_Direction_:
Rewrite the rows below, changing "The image size is" to "Image dimensions:" and leaving everything else the same. Omit the pictures from your answer.

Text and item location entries
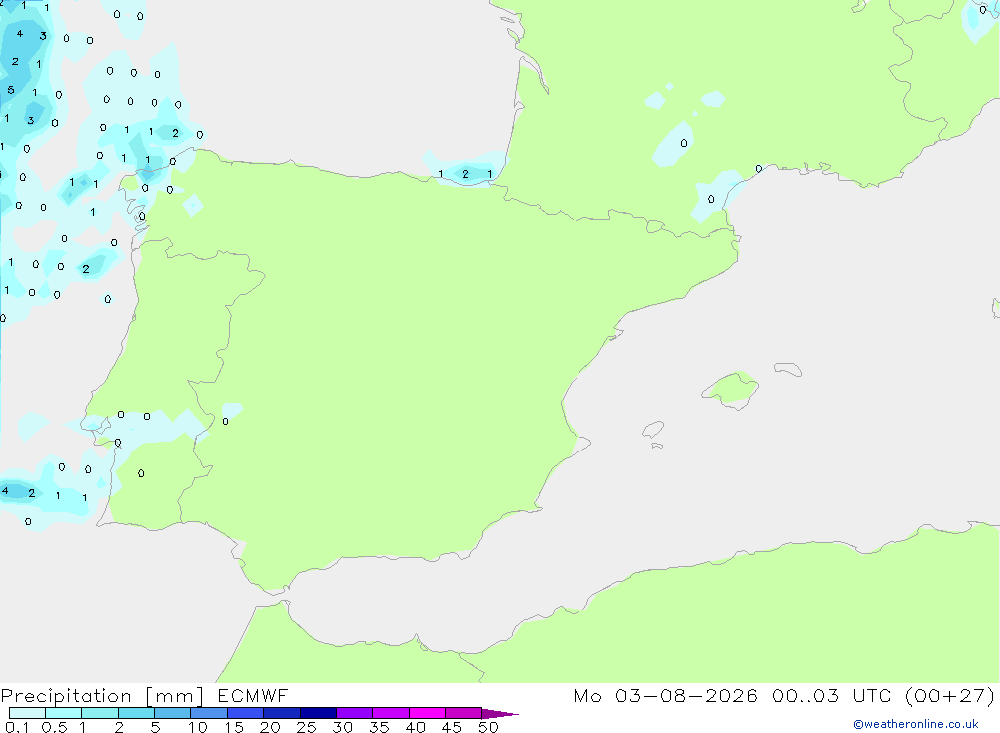Select the Ibiza island outline
Screen dimensions: 1000x733
(652, 430)
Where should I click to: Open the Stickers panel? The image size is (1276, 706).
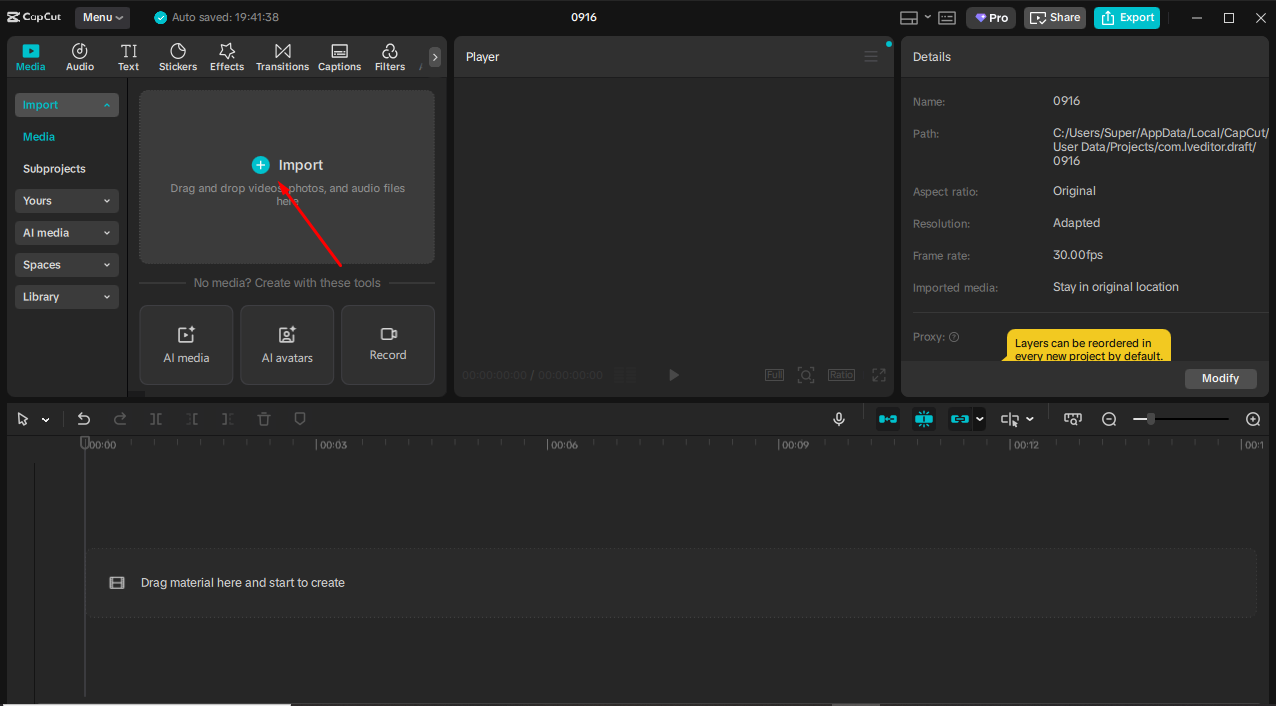pyautogui.click(x=177, y=56)
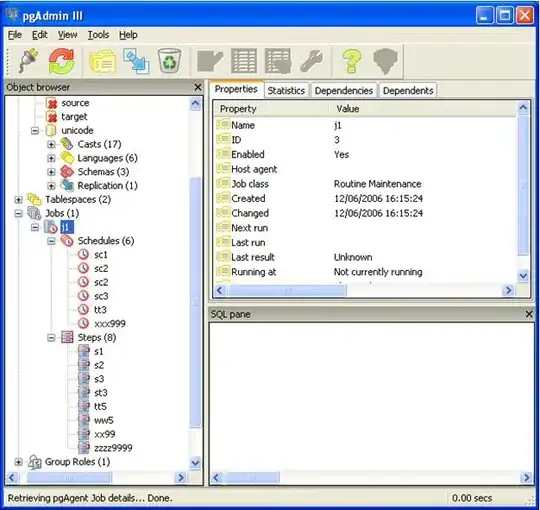Collapse the Steps (8) tree node

[51, 338]
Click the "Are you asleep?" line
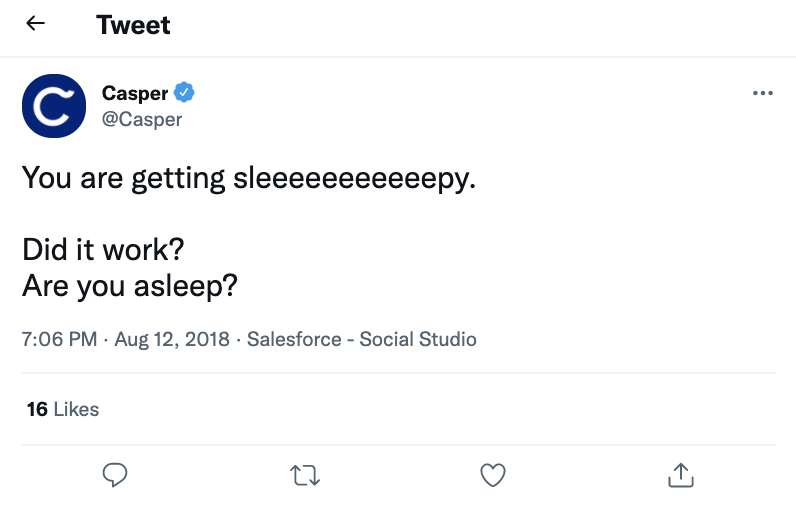796x506 pixels. [x=129, y=285]
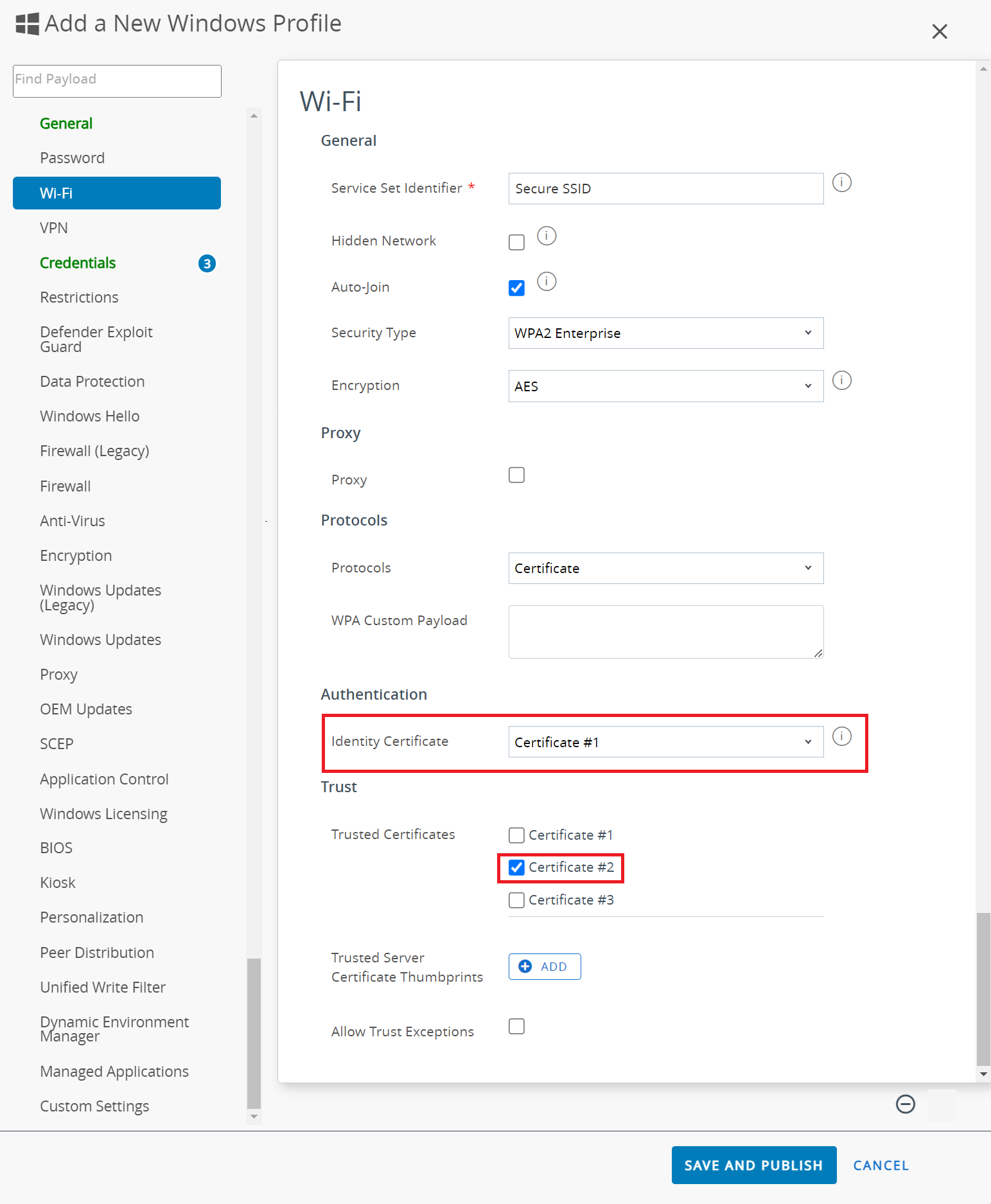Click the Save and Publish button
Image resolution: width=991 pixels, height=1204 pixels.
pyautogui.click(x=753, y=1165)
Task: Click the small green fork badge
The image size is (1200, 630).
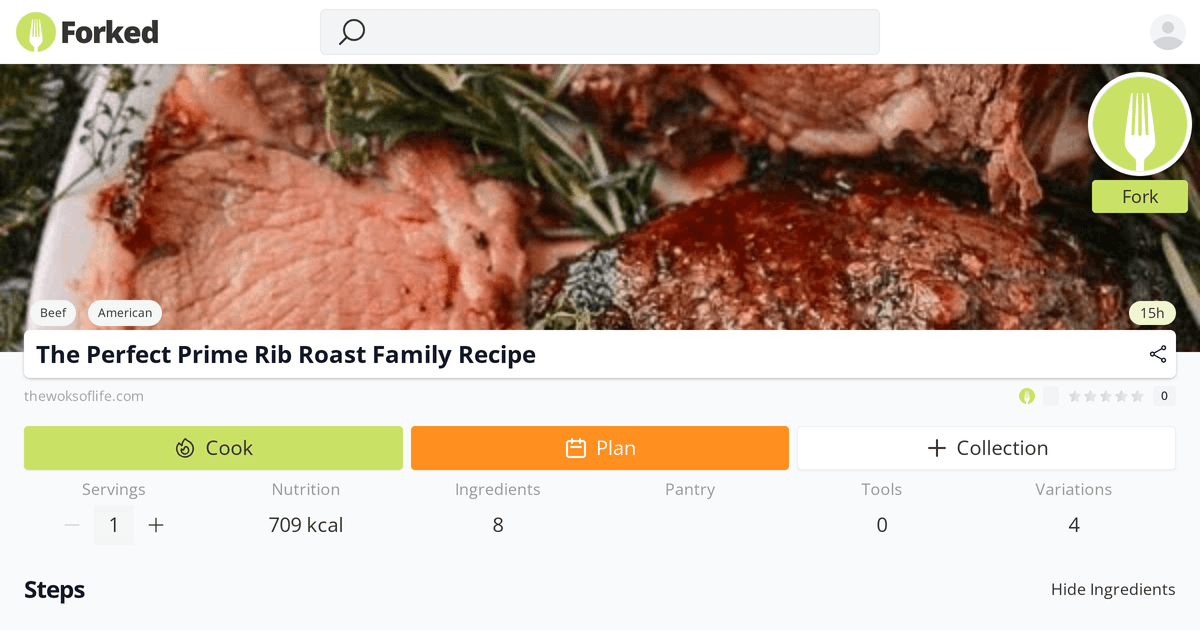Action: (x=1026, y=396)
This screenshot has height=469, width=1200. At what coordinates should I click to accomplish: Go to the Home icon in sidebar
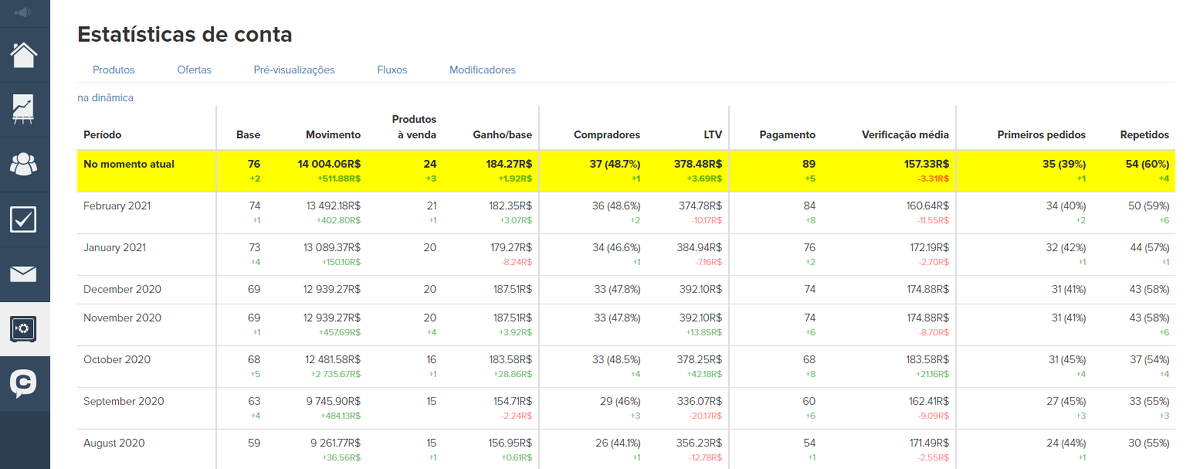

_Full answer_:
Select the Ibiza island outline
Screen dimensions: 1000x733
(652, 430)
Where should I click to: Open the Stickers panel? Image dimensions: (1276, 706).
pyautogui.click(x=177, y=56)
Collapse the Steps (8) tree node

[51, 338]
Click the "Are you asleep?" line
796x506 pixels. [x=129, y=285]
Click the Save and Publish button
Image resolution: width=991 pixels, height=1204 pixels.
pyautogui.click(x=753, y=1165)
Task: Click the small green fork badge
Image dimensions: (1200, 630).
Action: (x=1026, y=396)
This screenshot has height=469, width=1200. At what coordinates should I click to accomplish: Go to the Home icon in sidebar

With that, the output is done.